I want to do this more to keep the invert population balanced...


----------



## Puffer Pita (Jun 16, 2006)

Crayfish shouldn't be kept with any fish you don't want to lose, and especially not a slow swimmer with flowing fins like a betta. 

BTW, kuhli loaches really like being in groups. I'd recommend having at least half a dozen in order to bring out their true personality. 

I don't think you'll find any snail eating fish that won't wipe out the population. Its not like the fish will eat some and then stop and think, gee, maybe I better not eat them all.


----------



## ultasol (Mar 12, 2006)

Here is why an ecosystem tank typically won't work in application, though it sounds good in theory. There's a predator/prey/space ratio which helps keeps all the prey from being eaten by the predators in the wild,.. we just can't provide that amount of space or that amount of prey in a tank for even one predator. 
Also, self contained systems are a bunch of hooey,.. like those glass balls with a plant, a shrimp, and a snail inside. HOOEY!!!


----------



## ksb (Feb 14, 2006)

Alright so things won't work as i had liked,

few other follow up questions though... Boxermom, you suggested I get more kuhlii loaches, I think I will take that advise I just wonder if adding 5 more will be too much for a 55g tank?

Regarding the shufeldtii crayfish, I'll probably be moving my betta anyway, he doesn't get along well with the other fish. Will the crayfish be a problem for the loaches, pleco, blue rams or danios?

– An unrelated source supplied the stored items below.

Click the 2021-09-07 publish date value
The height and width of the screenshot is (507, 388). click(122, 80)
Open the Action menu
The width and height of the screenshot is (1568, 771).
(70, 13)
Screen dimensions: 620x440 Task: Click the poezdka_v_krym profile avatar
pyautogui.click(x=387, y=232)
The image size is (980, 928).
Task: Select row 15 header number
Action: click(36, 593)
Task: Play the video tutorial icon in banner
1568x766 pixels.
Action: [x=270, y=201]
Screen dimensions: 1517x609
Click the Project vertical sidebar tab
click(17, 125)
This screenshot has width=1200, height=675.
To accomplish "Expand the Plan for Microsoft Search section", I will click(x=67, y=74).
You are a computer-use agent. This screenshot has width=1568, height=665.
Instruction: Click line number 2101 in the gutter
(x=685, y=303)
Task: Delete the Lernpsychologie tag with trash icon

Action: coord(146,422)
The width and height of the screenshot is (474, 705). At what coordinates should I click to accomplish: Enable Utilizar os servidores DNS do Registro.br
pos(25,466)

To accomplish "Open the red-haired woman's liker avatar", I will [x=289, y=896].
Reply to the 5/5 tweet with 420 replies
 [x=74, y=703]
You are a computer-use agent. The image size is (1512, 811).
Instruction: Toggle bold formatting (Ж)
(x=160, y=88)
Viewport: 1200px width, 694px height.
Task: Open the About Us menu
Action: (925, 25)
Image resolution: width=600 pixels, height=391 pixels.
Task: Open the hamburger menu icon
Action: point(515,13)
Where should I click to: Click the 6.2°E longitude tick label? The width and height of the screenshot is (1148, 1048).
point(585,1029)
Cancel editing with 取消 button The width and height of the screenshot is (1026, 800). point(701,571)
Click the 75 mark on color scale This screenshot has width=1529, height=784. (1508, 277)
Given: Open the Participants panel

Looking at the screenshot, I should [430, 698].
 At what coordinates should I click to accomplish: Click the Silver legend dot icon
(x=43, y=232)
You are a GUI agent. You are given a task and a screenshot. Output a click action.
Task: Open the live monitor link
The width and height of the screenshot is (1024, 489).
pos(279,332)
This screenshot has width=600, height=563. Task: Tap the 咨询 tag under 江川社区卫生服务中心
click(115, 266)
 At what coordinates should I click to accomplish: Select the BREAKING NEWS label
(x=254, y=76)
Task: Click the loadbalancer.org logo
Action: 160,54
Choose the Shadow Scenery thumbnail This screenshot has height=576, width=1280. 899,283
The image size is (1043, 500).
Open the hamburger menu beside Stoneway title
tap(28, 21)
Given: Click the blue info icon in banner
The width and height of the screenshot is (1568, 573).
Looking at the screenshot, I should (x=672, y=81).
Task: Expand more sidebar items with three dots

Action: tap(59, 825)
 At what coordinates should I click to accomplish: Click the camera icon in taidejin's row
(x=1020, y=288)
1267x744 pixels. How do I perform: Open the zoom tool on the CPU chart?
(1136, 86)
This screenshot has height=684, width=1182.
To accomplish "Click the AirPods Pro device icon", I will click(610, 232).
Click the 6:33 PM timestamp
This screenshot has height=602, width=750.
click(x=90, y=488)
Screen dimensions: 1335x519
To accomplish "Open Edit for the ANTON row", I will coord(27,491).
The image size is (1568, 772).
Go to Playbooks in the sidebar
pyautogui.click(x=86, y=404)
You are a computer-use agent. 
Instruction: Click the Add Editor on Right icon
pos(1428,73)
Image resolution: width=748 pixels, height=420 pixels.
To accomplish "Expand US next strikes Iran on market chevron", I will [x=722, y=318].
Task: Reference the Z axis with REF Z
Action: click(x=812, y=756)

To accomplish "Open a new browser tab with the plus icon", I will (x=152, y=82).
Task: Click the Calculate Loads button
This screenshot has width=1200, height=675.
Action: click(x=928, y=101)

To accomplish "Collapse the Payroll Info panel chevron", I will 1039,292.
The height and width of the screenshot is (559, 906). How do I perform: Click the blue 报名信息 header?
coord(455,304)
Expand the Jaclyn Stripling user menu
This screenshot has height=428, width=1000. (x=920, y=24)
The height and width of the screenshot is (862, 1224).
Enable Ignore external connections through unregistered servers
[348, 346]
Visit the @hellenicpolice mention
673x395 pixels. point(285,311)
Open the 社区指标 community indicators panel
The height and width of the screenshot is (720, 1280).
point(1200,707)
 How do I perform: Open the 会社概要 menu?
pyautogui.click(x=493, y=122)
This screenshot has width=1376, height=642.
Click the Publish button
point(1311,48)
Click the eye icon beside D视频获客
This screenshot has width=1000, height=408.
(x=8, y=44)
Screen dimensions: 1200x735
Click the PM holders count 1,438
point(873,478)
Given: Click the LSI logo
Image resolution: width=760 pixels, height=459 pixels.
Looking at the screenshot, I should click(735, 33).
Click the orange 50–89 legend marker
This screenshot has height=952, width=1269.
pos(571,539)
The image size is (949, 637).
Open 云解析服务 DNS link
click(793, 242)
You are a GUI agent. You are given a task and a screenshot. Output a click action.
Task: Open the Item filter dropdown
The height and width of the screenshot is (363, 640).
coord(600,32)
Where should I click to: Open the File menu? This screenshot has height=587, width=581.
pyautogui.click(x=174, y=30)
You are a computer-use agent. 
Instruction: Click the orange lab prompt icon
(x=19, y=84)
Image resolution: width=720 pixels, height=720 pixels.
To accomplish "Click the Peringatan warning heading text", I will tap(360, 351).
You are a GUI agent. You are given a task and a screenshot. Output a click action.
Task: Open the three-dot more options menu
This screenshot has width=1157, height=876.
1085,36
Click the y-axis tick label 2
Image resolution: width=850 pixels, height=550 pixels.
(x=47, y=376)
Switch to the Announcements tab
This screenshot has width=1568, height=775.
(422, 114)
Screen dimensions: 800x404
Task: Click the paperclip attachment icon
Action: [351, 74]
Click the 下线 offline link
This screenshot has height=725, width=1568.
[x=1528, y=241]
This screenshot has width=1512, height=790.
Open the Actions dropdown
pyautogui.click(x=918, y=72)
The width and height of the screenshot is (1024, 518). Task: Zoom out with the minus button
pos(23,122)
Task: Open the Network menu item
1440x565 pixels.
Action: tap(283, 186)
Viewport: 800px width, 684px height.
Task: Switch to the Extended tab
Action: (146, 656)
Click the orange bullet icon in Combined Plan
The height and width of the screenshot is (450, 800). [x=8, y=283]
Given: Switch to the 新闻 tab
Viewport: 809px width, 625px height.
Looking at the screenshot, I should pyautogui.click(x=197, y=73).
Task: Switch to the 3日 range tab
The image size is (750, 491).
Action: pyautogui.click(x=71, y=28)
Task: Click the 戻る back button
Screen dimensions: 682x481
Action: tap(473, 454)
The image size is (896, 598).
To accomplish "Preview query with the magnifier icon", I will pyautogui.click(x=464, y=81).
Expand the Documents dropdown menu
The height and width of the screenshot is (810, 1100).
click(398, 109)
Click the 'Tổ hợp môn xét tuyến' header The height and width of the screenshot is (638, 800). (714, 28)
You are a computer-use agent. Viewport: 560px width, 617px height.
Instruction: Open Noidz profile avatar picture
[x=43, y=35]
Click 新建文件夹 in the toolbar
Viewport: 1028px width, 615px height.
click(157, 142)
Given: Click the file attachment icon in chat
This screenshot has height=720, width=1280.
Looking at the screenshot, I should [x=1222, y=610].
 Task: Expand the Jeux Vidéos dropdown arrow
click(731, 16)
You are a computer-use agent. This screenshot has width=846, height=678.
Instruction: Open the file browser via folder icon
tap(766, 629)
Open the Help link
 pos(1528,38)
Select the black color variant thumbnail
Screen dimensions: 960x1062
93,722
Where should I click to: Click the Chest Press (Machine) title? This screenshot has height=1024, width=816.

I'd like to get a few snails and shrimp, any suggestions to species?

thanks!


----------



## Puffer Pita (Jun 16, 2006)

No, 5 more kuhli loaches won't be too much for a 55g. They stay very small and you aren't near being overstocked yet. I have 7 in my 38. Just make sure they have hiding places. Mine love to hide in the base of my hollow castle during the day and come out and get real active at night.

You'll probably be best forgetting about the crayfish unless you get a specific tank for it. Your pleco and loaches would also be at risk, sharing the same strata as the crayfish. Anything that it can reach will be at risk.

I like my ramshorn and mystery snails and have a variety of colors in my different tanks. But for anyone not wanting to propagate them, I suggest nerites as nerites require brackish water to reproduce. They don't do it in freshwater.  

Wood shrimp, cherry shrimp, Amano shrimp and ghost shrimp are all in my tanks. They're all lots of fun to watch, especially when they "fly" around the tank.  Use caution when putting any with the betta though, both of mine eat shrimp.


----------



## harif87 (Jun 5, 2006)

I got a Blue Cray in my tank with a snail 3 twospot gouramis 2 dwarf gouramis 2 black mollies 2 cories and a snail.....it works great...although the cray tries to catch some fish sometimes he is far from successful...poor little guy must feel like an old man...


----------



## harif87 (Jun 5, 2006)

Boxermom said:


> Wood shrimp, cherry shrimp, Amano shrimp and ghost shrimp are all in my tanks. They're all lots of fun to watch, especially when they "fly" around the tank.  Use caution when putting any with the betta though, both of mine eat shrimp.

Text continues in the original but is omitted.